Leah B. Foley United States Attorney for the District of Massachusetts | Department of Justice
United States Attorney Leah B. Foley announced on Mar. 10 that the District of Massachusetts entered into settlements exceeding $900 million and collected more than $70 million through civil and criminal actions during Fiscal Year 2025.
These results are significant as they reflect efforts to return funds to taxpayers, recover assets for victims, and hold individuals and companies accountable for wrongdoing. The announcement highlights major enforcement actions involving defense contracting, health care fraud, and asset recovery.
Foley said, “The U.S. Attorney’s Office had another a record year. Significant defense contracting and health care fraud settlements will return more than $900 million to the American taxpayers. We also collected more than $70 million in other civil and criminal actions and forfeited over $48 million in criminally derived property. This Office has continued to set the standard for securing and recovering assets for victims, holding wrongdoers accountable and protecting taxpayer dollars. We will continue to aggressively pursue enforcement and collection actions to advance those goals.”

* _DATASET EXTRACT_
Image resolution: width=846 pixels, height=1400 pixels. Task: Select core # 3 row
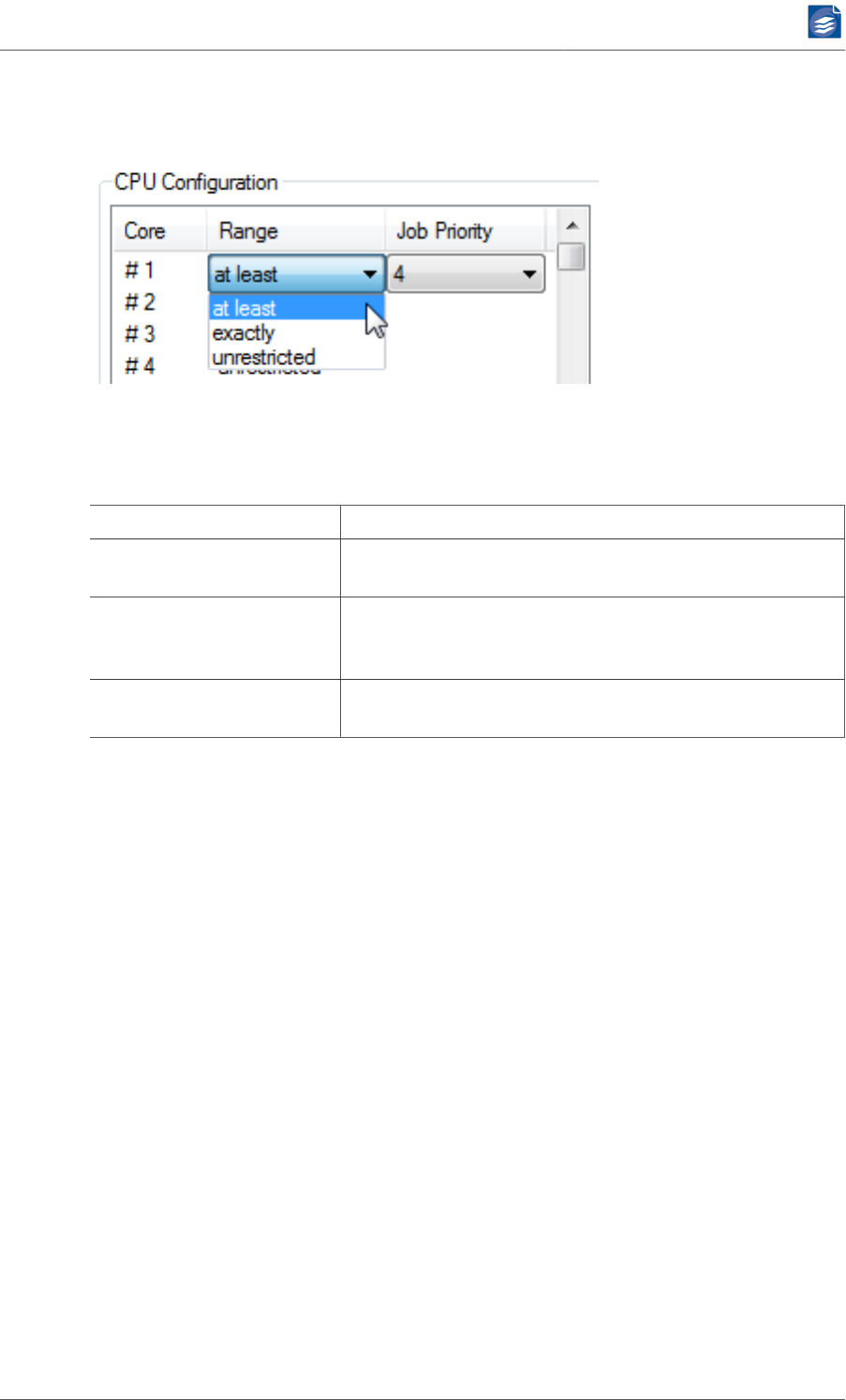coord(140,334)
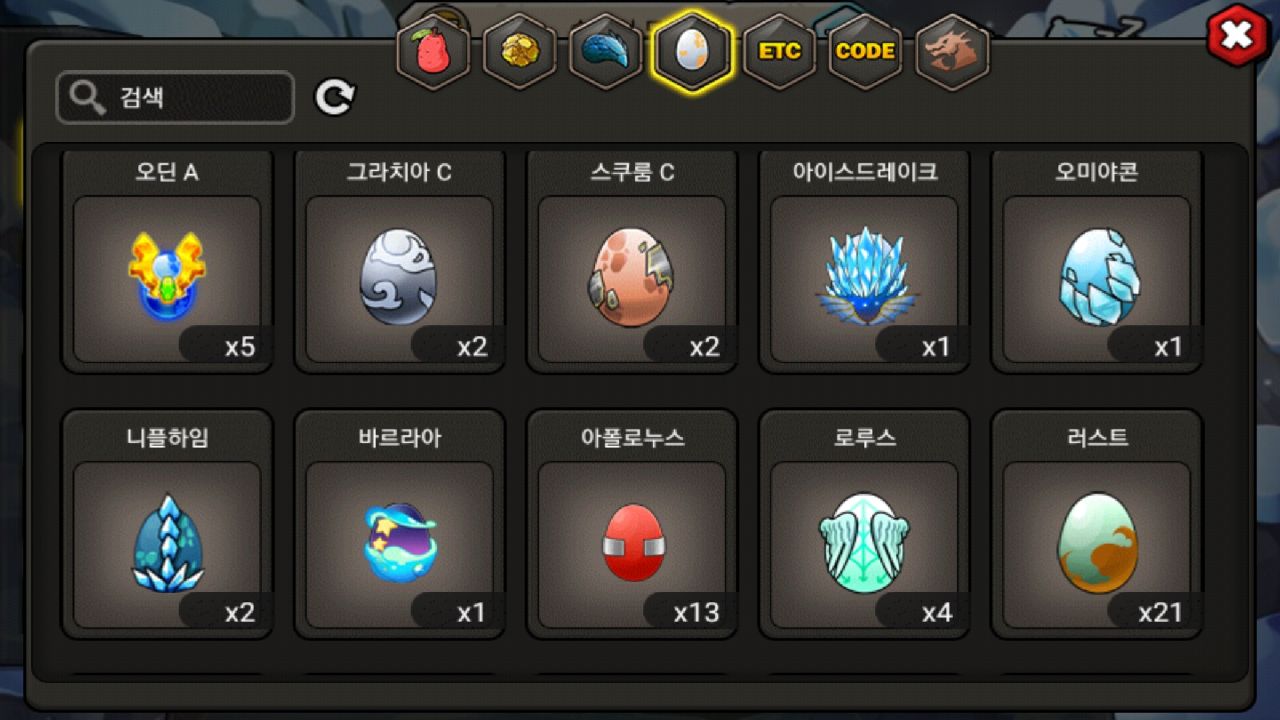Open the blue feather category tab

(606, 52)
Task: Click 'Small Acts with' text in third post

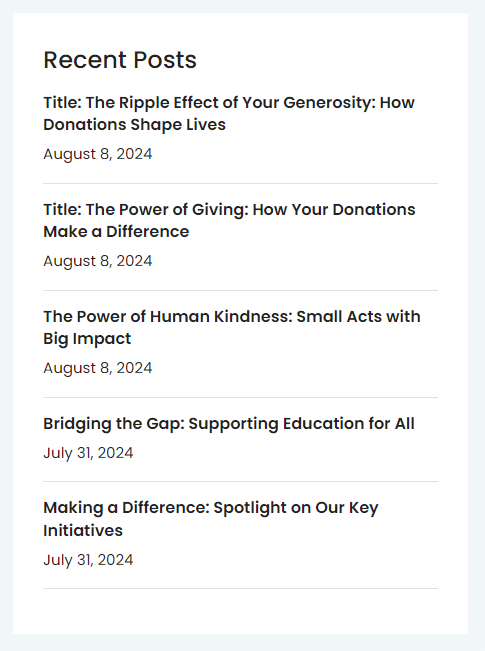Action: 358,316
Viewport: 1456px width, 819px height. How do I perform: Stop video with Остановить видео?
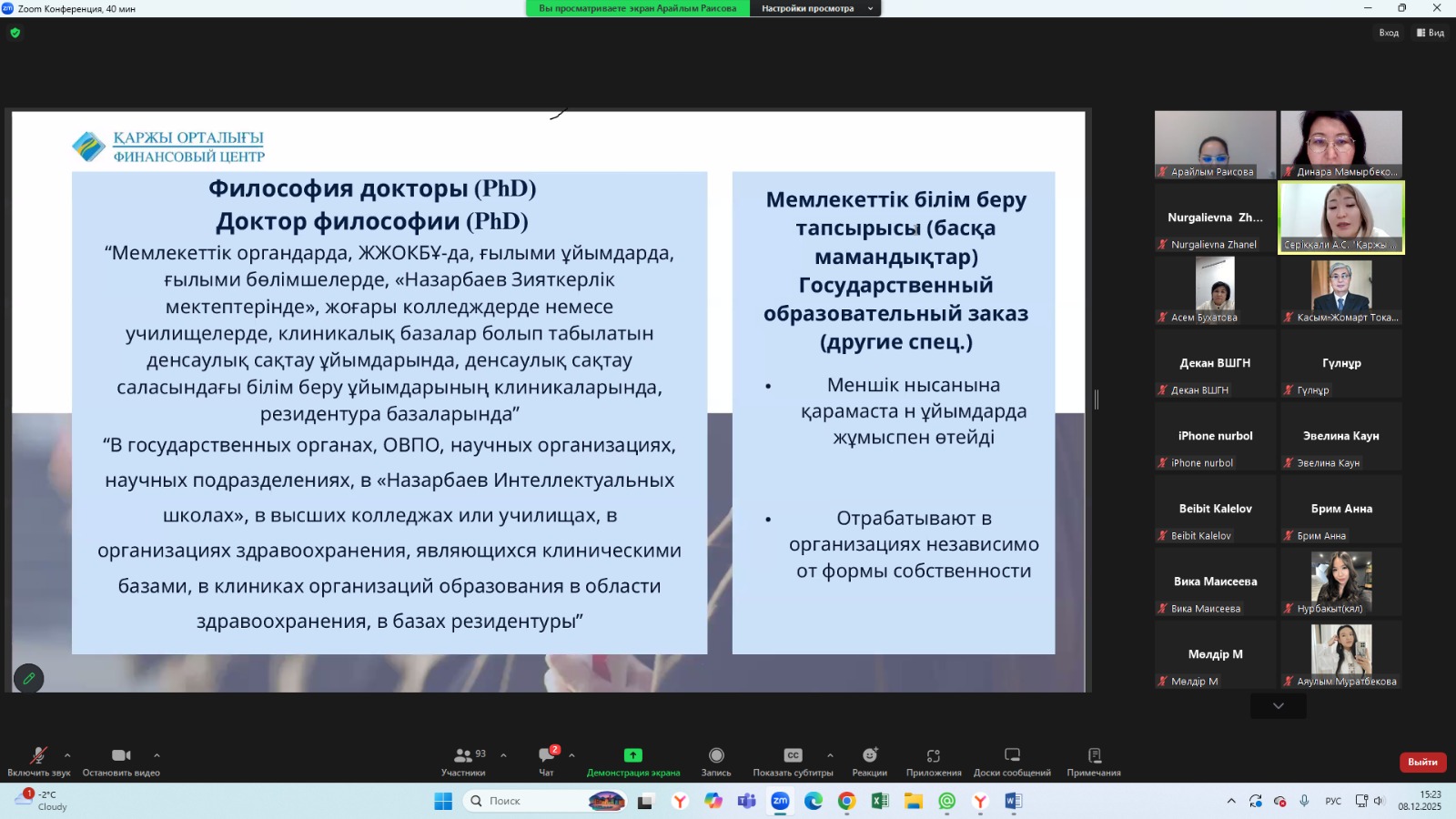click(121, 756)
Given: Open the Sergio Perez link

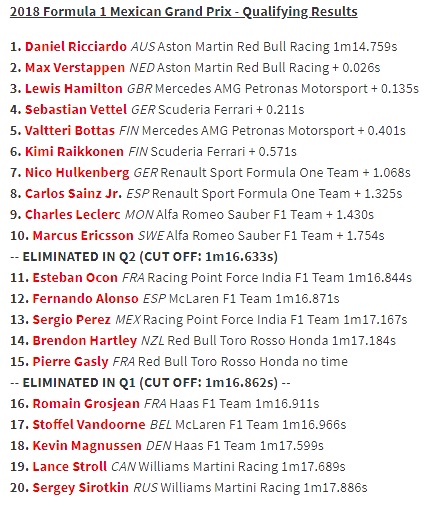Looking at the screenshot, I should point(72,319).
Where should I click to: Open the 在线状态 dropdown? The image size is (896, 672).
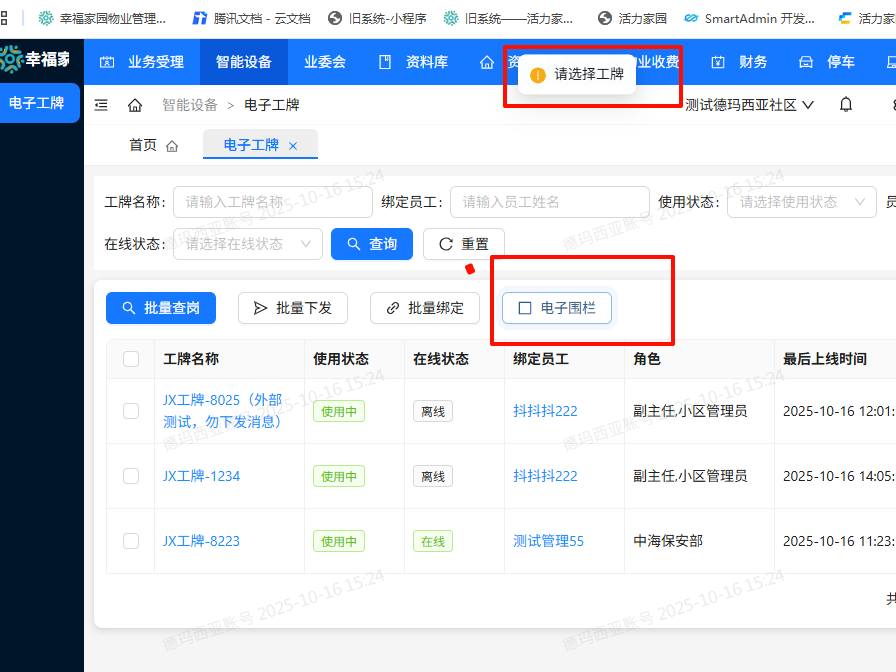pyautogui.click(x=247, y=243)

* _WHAT TO DO_
- a) In the settlements announcement, shorten the paragraph that begins "These results are significant" and keep its main facts.
- b) Reproduce a passage from the settlements announcement word for word, beginning with "Leah B. Foley United" and stopping after "and asset recovery.".
Nothing in the entries is needed here.

* _SOLUTIONS BY TASK_
- a) The results matter because they show efforts to return money to taxpayers, recover assets for victims, and hold people and companies accountable. The announcement covers major enforcement actions in defense contracting, health care fraud, and asset recovery.

- b)
Leah B. Foley United States Attorney for the District of Massachusetts | Department of Justice
United States Attorney Leah B. Foley announced on Mar. 10 that the District of Massachusetts entered into settlements exceeding $900 million and collected more than $70 million through civil and criminal actions during Fiscal Year 2025.
These results are significant as they reflect efforts to return funds to taxpayers, recover assets for victims, and hold individuals and companies accountable for wrongdoing. The announcement highlights major enforcement actions involving defense contracting, health care fraud, and asset recovery.